Les régions viticoles de Géorgie
La Géorgie compte plusieurs grandes zones viticoles, chacune dotée de terroirs et de cépages qui lui sont propres. En Kakhétie, à l’est du pays, s’étendent les vallées de l’Alazani et du Iori, où dominent les cépages Rkatsiteli, Mtsvane et Saperavi. C’est le cœur historique de la viticulture géorgienne où la tradition millénaire du vin en qvevri. Elle représente 85 % de la production et compte des appellations prestigieuses comme Tsinandali, Mukuzani ou Kindzmarauli. A une heure de route autour de Tbilissi, la Kartlie développe un vignoble plus confidentiel, mêlant sols argileux et calcaire, où l’on trouve aussi bien des blancs vifs que des rouges charpentés. Cette région est en plein boom et prend une place de plus en plus importante dans le vignoble géorgien.

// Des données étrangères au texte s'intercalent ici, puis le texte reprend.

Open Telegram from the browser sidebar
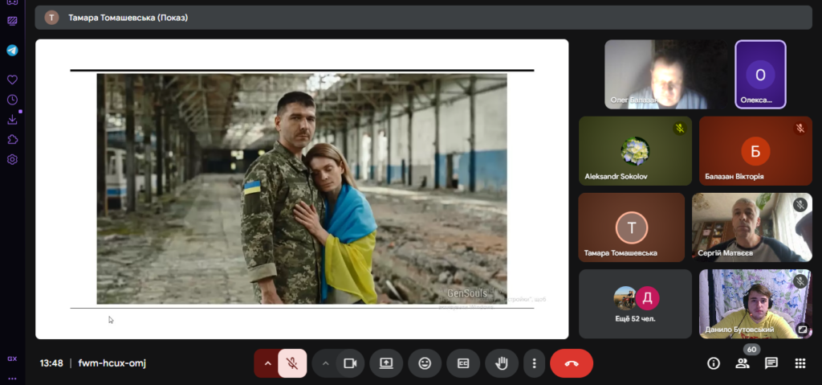coord(12,50)
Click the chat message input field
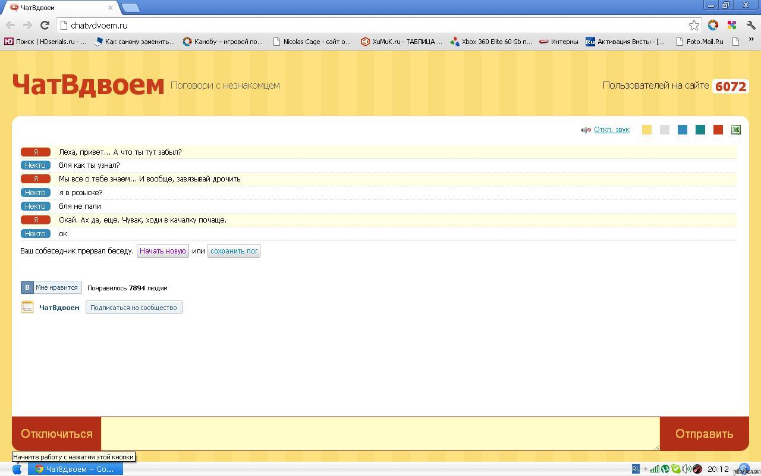 pos(380,433)
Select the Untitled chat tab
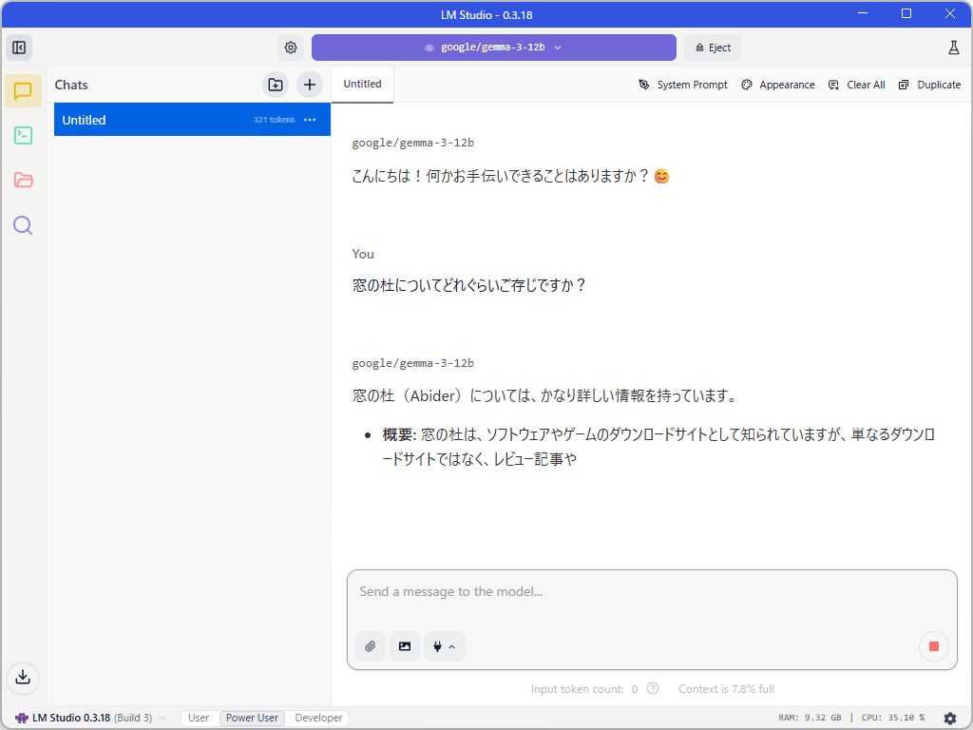 pos(361,84)
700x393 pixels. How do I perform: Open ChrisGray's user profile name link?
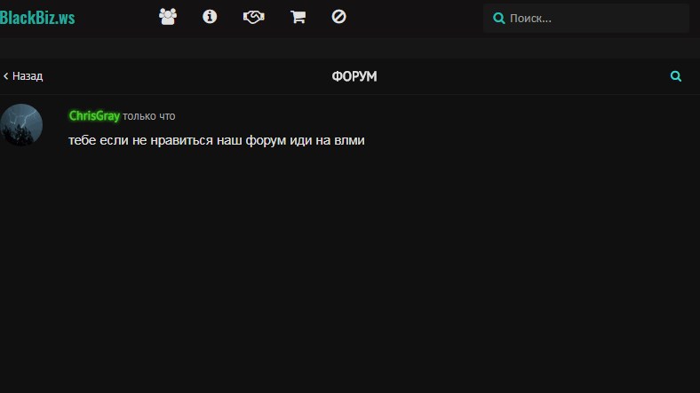[x=94, y=116]
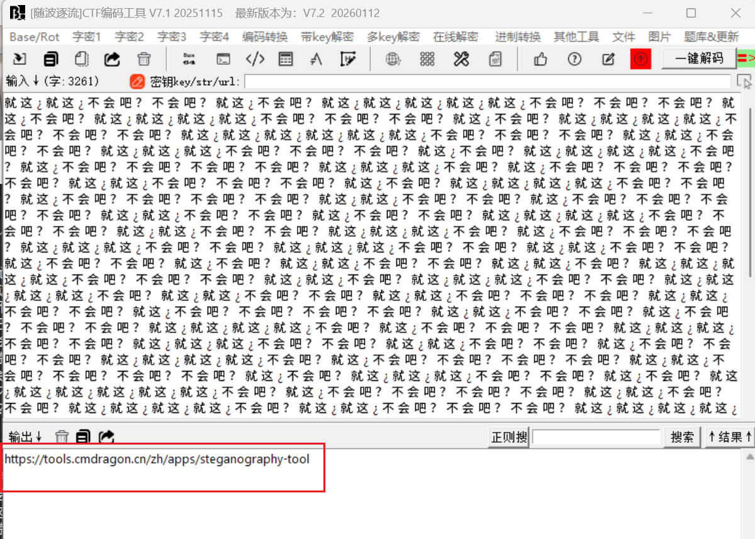
Task: Expand the 其他工具 menu
Action: 576,37
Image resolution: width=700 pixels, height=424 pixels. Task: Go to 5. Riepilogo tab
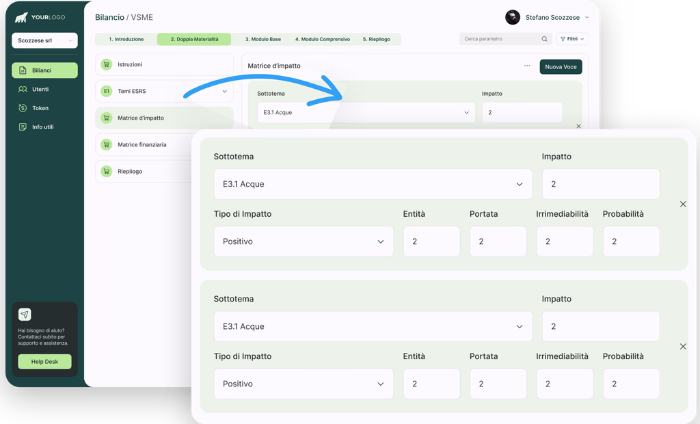tap(376, 40)
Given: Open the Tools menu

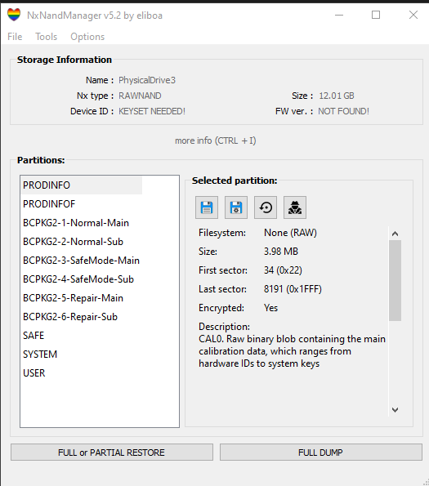Looking at the screenshot, I should (47, 37).
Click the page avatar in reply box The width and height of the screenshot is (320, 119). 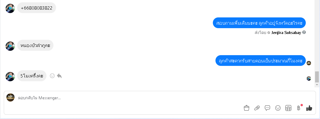coord(10,98)
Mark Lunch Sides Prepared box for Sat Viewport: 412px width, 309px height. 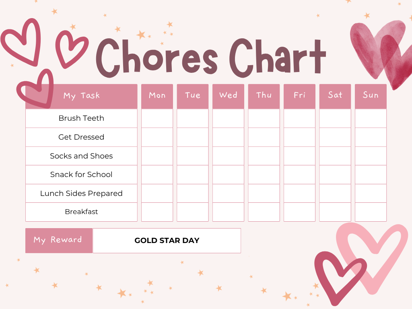pos(335,194)
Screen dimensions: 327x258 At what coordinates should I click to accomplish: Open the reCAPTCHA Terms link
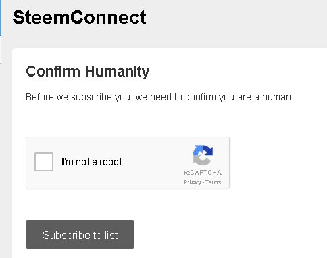click(213, 182)
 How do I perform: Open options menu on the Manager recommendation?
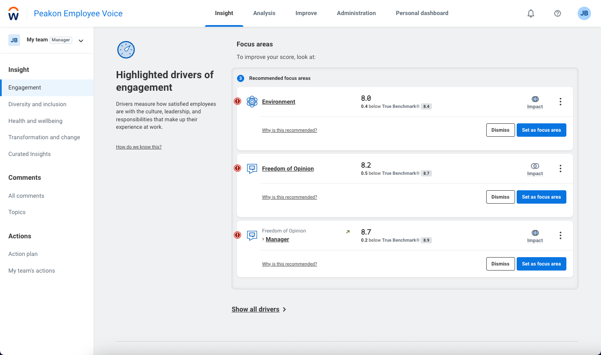(x=560, y=235)
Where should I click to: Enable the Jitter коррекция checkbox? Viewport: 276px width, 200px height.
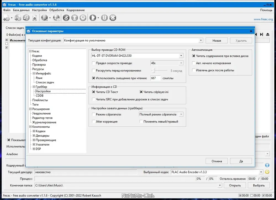point(94,121)
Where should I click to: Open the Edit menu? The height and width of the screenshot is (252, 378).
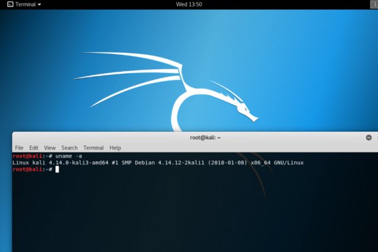tap(34, 147)
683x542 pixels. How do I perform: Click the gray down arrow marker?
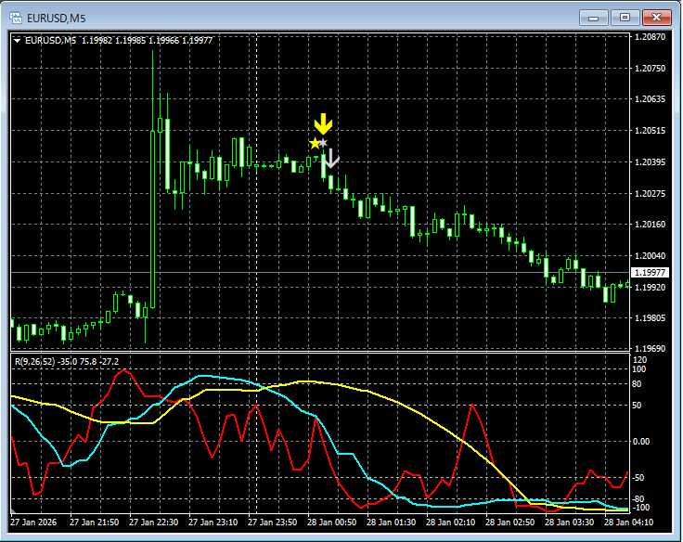coord(330,158)
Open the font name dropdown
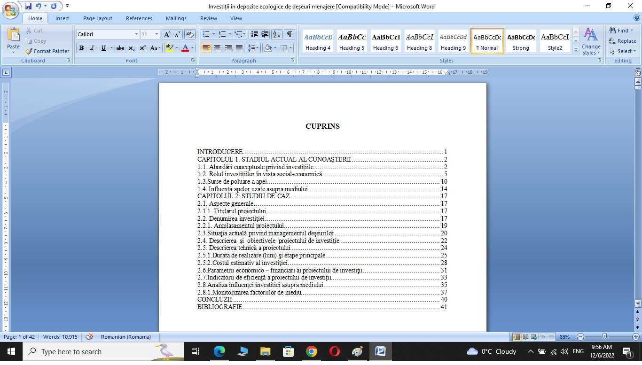Viewport: 642px width, 365px height. click(x=136, y=34)
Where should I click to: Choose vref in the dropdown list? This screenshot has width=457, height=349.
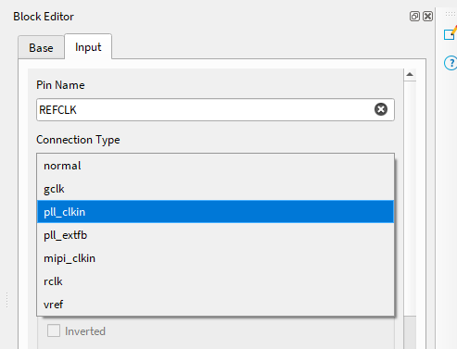pos(215,305)
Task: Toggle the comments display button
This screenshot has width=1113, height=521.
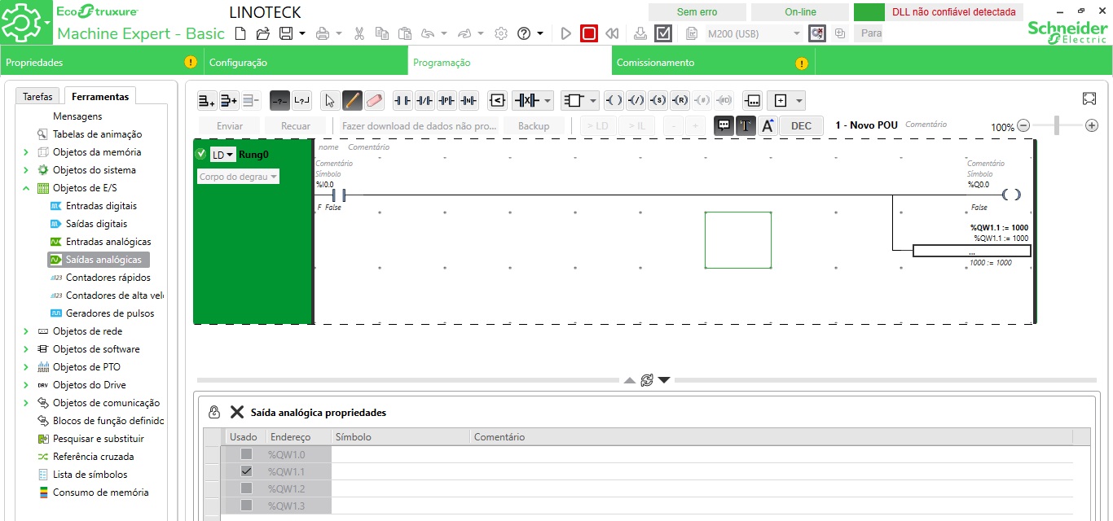Action: click(x=724, y=125)
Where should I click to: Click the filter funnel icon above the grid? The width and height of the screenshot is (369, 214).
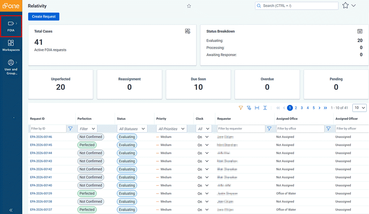coord(240,108)
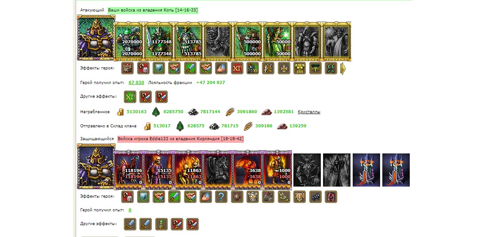Select the green XP icon under attacker's other effects
Screen dimensions: 485x237
coord(130,97)
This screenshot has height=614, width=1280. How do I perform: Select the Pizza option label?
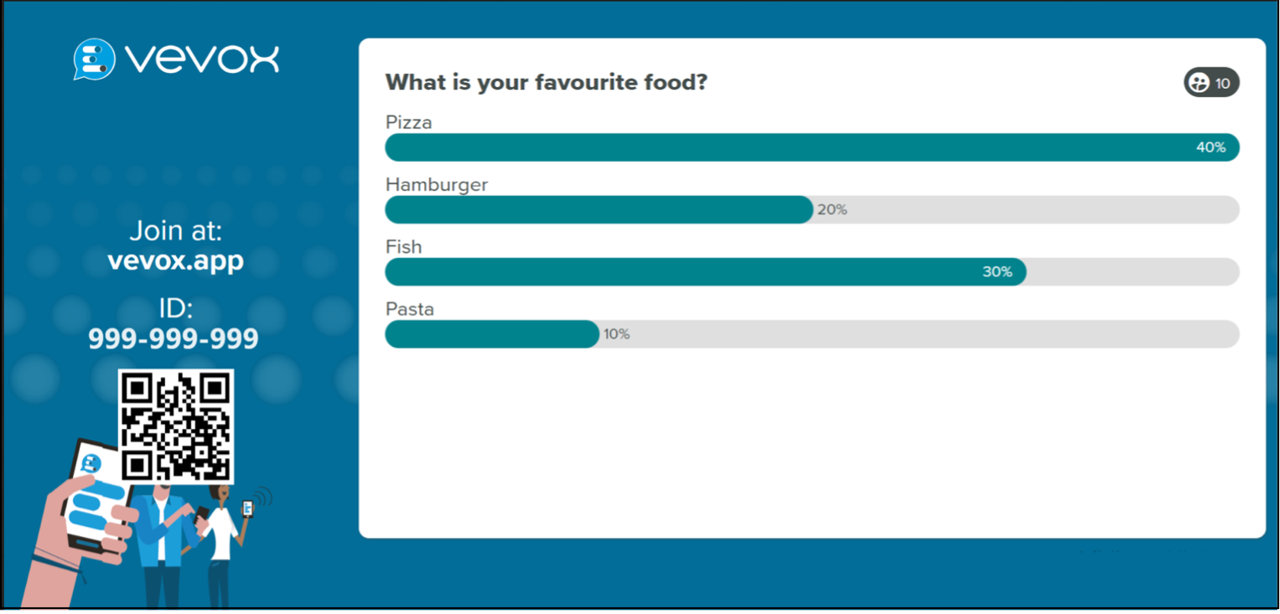tap(409, 122)
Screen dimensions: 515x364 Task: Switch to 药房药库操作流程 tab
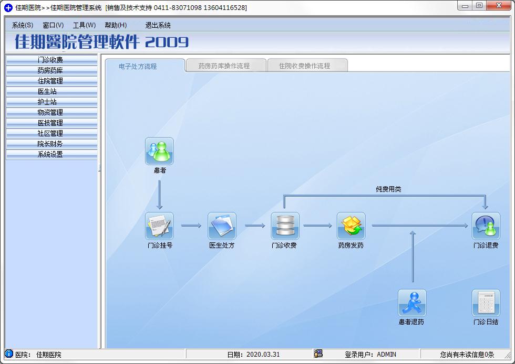(x=225, y=66)
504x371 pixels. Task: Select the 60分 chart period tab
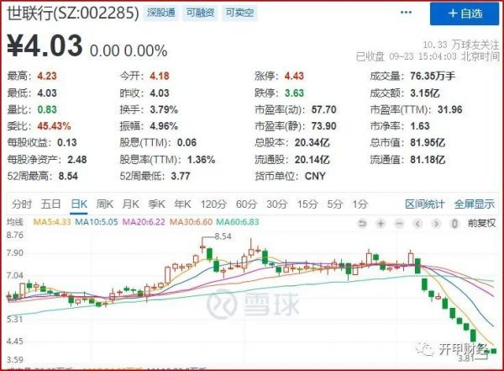click(x=246, y=204)
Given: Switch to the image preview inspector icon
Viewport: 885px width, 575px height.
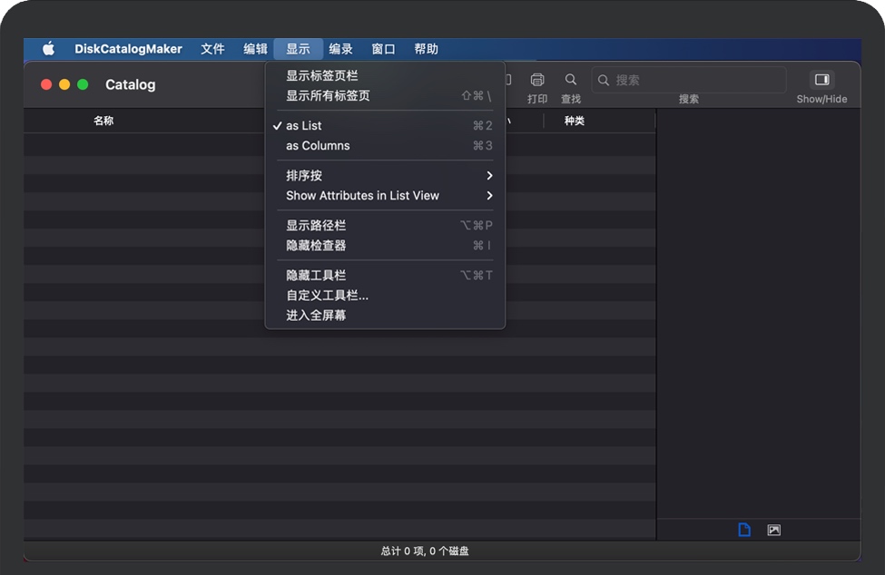Looking at the screenshot, I should 773,530.
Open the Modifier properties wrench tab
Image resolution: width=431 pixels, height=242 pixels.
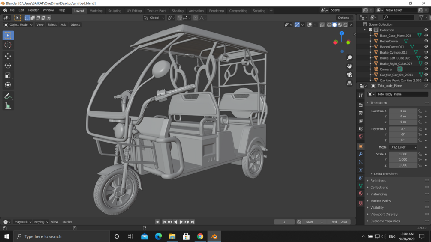point(361,154)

Au centre du pays, la région d’Imerétie, plus humide, se distingue par ses sols rouges sableux et ses coteaux accidentés, favorables à des vins à la fois frais et fruités, élaborés principalement à partir de Tsolikouri, Tsitska et Otskhanuri Sapere. Plus au nord, Ratcha-Lechkhumi pose ses vignes sur des pentes escarpées, où l’on élève de rares rouges moelleux, tandis que la région voisine de Gourie produit des rouges clairs et floraux issus du Chkhaveri. Ces terroirs humides et montagneux donnent naissance à des cuvées très différentes de celles de l’est, marquées par une acidité plus prononcée et une palette aromatique délicate.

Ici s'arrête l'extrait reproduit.